Mme Judith Carroll, conseillère syndicale du service des relations du travail de la CSN, pour sa part, approuve l’ajout dans la loi de l’obligation du maintien de l’équité, mais elle souhaite que cette obligation se définisse en continu et non pas à une période fixe. Elle espère aussi que les amendes plus élevées, notamment, seront des éléments suffisamment forts pour inciter les organisations à réaliser l’équité salariale dans les délais impartis.

« Les modifications proposées auront un impact important sur l’ensemble de la société québécoise. Nous sommes aussi préoccupés par l’ajout d’un fardeau financier et administratif aux entreprises, alors que les gestionnaires en ressources humaines se battent actuellement pour diminuer le coût de la masse salariale tout en protégeant les emplois », indique M. Florent Francoeur, CRHA, président-directeur général de l’Ordre des conseillers en ressources humaines agréés.
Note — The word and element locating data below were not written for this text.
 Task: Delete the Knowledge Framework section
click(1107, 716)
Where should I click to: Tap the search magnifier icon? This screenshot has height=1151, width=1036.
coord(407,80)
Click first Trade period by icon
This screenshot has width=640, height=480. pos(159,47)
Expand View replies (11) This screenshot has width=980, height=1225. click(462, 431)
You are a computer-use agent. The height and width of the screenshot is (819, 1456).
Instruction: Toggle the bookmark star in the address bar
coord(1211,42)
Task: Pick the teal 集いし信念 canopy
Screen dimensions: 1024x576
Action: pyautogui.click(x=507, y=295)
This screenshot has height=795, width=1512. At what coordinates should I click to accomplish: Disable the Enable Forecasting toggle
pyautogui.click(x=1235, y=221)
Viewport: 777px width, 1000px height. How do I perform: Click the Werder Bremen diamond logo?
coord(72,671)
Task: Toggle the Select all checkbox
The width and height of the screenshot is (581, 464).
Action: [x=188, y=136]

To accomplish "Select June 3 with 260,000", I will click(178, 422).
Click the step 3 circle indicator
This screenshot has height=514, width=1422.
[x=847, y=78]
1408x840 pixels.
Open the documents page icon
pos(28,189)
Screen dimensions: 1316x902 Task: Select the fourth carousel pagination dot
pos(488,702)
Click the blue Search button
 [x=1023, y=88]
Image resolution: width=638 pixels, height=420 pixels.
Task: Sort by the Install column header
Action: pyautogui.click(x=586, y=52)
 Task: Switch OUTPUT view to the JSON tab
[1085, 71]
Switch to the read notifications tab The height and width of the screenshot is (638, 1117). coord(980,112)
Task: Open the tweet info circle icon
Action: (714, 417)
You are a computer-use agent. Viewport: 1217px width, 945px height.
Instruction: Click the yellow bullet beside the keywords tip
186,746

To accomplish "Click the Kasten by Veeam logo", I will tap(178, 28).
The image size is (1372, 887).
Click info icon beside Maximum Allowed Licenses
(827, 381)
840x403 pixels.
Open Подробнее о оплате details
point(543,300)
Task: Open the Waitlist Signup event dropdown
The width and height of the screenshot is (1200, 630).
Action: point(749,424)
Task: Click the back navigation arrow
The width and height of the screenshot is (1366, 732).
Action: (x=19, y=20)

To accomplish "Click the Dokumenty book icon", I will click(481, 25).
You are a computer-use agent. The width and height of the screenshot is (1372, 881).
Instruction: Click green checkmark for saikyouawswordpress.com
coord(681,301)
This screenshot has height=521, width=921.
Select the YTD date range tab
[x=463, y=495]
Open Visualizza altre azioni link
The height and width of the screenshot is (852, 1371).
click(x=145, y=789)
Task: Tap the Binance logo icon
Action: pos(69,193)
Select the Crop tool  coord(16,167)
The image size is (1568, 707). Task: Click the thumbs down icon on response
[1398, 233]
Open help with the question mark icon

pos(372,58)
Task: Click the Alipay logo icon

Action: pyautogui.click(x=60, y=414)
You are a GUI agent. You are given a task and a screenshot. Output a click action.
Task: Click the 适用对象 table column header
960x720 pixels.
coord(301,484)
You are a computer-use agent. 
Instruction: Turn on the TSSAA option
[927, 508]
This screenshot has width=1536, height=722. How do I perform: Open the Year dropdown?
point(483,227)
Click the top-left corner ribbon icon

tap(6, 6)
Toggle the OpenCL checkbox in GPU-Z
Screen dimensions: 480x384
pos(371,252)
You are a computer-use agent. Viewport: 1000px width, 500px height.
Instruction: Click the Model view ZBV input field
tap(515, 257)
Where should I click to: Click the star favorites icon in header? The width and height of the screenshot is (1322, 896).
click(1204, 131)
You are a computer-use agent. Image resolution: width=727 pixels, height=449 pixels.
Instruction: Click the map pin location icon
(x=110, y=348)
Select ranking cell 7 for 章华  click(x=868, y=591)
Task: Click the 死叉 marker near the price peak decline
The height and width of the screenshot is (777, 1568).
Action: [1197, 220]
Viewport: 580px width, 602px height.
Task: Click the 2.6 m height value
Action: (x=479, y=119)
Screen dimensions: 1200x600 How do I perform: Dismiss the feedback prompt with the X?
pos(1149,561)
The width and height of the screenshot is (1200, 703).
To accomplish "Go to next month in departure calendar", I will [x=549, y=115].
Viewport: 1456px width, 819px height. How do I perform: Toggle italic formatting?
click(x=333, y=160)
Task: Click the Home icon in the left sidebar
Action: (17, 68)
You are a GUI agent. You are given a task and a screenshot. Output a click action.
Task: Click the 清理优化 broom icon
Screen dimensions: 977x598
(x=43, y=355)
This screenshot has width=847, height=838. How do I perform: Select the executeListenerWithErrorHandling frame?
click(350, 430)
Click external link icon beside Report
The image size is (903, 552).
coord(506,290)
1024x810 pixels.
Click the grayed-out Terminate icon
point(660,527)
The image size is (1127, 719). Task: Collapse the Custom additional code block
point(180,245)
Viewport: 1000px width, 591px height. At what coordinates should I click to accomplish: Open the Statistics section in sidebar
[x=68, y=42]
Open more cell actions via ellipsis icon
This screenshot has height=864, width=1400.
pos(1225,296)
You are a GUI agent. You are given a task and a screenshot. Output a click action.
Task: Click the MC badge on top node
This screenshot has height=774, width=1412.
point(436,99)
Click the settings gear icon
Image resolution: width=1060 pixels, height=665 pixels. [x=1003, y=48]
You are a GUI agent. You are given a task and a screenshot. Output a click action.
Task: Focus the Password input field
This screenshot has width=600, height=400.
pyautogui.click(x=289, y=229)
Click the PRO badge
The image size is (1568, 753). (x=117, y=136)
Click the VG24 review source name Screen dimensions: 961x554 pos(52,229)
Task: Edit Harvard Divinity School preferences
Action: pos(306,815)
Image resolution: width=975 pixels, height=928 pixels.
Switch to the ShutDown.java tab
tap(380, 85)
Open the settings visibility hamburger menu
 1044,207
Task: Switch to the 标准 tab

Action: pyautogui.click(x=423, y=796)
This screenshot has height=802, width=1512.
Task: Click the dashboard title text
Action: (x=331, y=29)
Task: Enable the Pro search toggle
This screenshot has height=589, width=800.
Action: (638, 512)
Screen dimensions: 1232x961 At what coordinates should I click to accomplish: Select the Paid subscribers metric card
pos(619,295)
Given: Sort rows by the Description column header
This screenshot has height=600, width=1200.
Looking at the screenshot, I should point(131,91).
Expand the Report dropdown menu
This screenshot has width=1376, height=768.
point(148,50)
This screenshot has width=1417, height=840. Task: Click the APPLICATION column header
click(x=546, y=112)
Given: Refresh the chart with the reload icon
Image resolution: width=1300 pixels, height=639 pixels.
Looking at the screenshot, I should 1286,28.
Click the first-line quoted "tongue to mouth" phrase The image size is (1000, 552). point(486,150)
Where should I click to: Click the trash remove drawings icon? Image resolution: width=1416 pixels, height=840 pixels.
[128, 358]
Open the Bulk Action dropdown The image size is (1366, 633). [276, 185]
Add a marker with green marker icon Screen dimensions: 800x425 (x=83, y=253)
Déjà, une étude commandée par l’Ordre à la firme Groupe d’analyse, conseils en économie, finance et stratégie, a révélé que, pour l’ensemble des entreprises qui ont instauré l’équité salariale, le processus a généré un coût direct moyen de 161 $ par employé. Par contre, ce coût unitaire a grimpé à 413 $ pour les entreprises de 10 à 49 employés, alors qu’il s’établit à 115 $ pour celles de 50 à 99 employés et 68 $ pour celles de 100 employés et plus.

Cette étude a aussi démontré que plus une entreprise est petite, plus il lui est difficile d’intégrer toute nouvelle réglementation ou toute modification à une réglementation existante, en raison de l’absence d’une structure pour gérer une telle charge additionnelle.

« Il faut prendre cette réalité en considération et se questionner sur la nécessité d’imposer de nouvelles obligations, notamment concernant la formalisation dans la Loi de la procédure de maintien de l’équité salariale. Un sondage effectué auprès des professionnels de la gestion des ressources humaines membres de l’Ordre démontre en effet qu’au moins 80 % des entreprises disposent des mécanismes nécessaires pour assurer le maintien en continu de l’équité salariale. Avant d’ajouter de nouvelles obligations aux entreprises qui se sont déjà conformées à la Loi, le législateur devrait plutôt concentrer ses efforts sur les entreprises qui doivent réaliser leur premier exercice d’équité salariale afin que toutes les organisations respectent ce principe fondamental et que tous les employés puissent en bénéficier », conclu M. Florent Francoeur, CRHA.